Tepat di samping lemari pakaian sterilizer UV, Zoya menemukan kertas tanda tangan. Namun tidak semudah itu. Nyatanya kertas itu diapit oleh dua penjaga lagi―satu memakai kostum yang sama dengan yang ingin menghampirinya, satu memakai kostum menyerupai pocong dengan wajah yang dihias full warna merah juga lingkaran mata yang berwarna hitam―yang membuat Zoya semakin berdegup kencang untuk menggerakkan kakinya melangkah ke sana.
"Waktu kalian tinggal tiga menit, kalau kalian nggak berhasil tanda tangan. Silakan keluar tanpa mendapatkan Tanda Kecakapan Khusus." Peringat penjaga di luar laboratorium.
"Zoy," panggil Nurul, dengan kedua mata yang penuh buliran bening juga ditambah jeritan kecil karena seseorang itu semakin dekat. Ia buru-buru menyentuh lengan Zoya. "Nyerah aja, please.." mohonnya dengan serius. Kedua buliran bening itu membasahi pipinya.

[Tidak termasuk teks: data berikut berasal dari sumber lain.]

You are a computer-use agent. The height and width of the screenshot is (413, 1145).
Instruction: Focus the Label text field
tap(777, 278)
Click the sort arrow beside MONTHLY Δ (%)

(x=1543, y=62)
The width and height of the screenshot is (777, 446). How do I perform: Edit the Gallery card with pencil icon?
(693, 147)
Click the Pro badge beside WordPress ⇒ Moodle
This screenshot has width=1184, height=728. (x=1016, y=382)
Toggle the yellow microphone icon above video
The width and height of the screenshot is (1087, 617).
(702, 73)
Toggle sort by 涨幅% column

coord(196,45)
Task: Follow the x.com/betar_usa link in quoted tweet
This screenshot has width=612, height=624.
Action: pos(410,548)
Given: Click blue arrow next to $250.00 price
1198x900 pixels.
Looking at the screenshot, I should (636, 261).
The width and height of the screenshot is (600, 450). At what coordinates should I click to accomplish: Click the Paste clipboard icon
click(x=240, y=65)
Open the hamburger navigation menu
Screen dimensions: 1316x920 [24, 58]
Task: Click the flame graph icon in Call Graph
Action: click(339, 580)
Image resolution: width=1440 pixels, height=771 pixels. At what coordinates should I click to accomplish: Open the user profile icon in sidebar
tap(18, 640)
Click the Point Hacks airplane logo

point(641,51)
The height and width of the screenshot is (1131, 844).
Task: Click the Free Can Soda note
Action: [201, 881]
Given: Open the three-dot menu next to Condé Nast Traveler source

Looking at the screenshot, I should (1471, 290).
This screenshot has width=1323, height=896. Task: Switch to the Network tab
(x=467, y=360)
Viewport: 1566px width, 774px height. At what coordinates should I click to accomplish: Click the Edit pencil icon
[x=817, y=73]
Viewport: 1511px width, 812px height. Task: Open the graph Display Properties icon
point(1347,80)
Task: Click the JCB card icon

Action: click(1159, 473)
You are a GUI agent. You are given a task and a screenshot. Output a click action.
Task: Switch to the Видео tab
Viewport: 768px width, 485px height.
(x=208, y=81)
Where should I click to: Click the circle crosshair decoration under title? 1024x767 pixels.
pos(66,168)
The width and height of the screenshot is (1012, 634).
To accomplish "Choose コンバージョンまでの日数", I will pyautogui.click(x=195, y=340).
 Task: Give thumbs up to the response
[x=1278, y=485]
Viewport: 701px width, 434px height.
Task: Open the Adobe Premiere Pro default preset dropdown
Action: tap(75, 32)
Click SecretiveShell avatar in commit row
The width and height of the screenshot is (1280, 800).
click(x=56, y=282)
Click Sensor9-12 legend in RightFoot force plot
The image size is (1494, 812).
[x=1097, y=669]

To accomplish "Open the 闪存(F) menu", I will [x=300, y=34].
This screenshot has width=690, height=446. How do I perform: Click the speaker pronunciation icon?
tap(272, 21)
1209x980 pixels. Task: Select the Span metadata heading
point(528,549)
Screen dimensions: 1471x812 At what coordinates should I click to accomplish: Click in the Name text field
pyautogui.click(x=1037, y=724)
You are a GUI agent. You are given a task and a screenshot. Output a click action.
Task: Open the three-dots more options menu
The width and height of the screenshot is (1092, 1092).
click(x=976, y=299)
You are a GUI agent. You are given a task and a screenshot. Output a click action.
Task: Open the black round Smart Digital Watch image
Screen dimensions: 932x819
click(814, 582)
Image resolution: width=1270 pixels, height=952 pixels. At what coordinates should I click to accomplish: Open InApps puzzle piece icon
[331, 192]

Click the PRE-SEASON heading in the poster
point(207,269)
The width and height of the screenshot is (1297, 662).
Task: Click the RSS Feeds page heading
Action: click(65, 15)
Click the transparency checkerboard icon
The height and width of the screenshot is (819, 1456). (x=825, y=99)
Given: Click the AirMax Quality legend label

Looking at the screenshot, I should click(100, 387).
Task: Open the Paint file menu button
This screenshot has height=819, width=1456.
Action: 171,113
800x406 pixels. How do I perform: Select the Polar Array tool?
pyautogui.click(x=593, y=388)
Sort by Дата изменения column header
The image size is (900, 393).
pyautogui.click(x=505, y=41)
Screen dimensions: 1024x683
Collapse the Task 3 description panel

Ditengah teriakan dan tangisan Nurul, Zoya menarik tangan Nurul sembari memohon agar tidak diikuti oleh seseorang yang memegang boneka kecil Lagoon Rabbit, kemudian berlari menuju kertas tanda tangan yang tidak jauh dari posisinya.
"Ini pulpennya," papar seseorang yang memakai kostum persis dengan yang mengejarnya saat ini. Namun memiliki peran yang berbeda. Ia tersenyum.
Dengan cepat Zoya mengambil pulpennya sembari melihat ke arah belakang―yang dimana seseorang yang memegang boneka itu menghampiri mereka dengan teriakan khas sosok aslinya―guna memastikan. Kemudian matanya menelusuri dari atas ke bawah mencari namanya, dan nama Nurul.
Merasa di lembar pertama tidak ketemu, ia beralih pada lembar selanjutnya. Menelusuri kembali. Tidak ketemu lagi, menelusuri lagi di lembar terakhir. Ketemu. Buru-buru Zoya menanda tangani sesuai namanya, lalu pulpennya ia berikan pada Nurul yang sudah sesenggukan, teriak, karena seseorang itu menarik tangannya berkali-kali.
∞∞∞
Semoga suka. 🖤
👻👻👻
KAMU SEDANG MEMBACA
AMERTA
RomanceMenurut Zoya yang berucap pada 15 Juli 2019ーDerlangga itu bagaikan aksara yang ada di dalam kalbunya, hingga menjadi 'amerta' yang selalu ia kenang dalam aksara indah. Tetapi Zoya lupa dengan perkataan Bundanya, ketika ia mencintai seseorang, hanya...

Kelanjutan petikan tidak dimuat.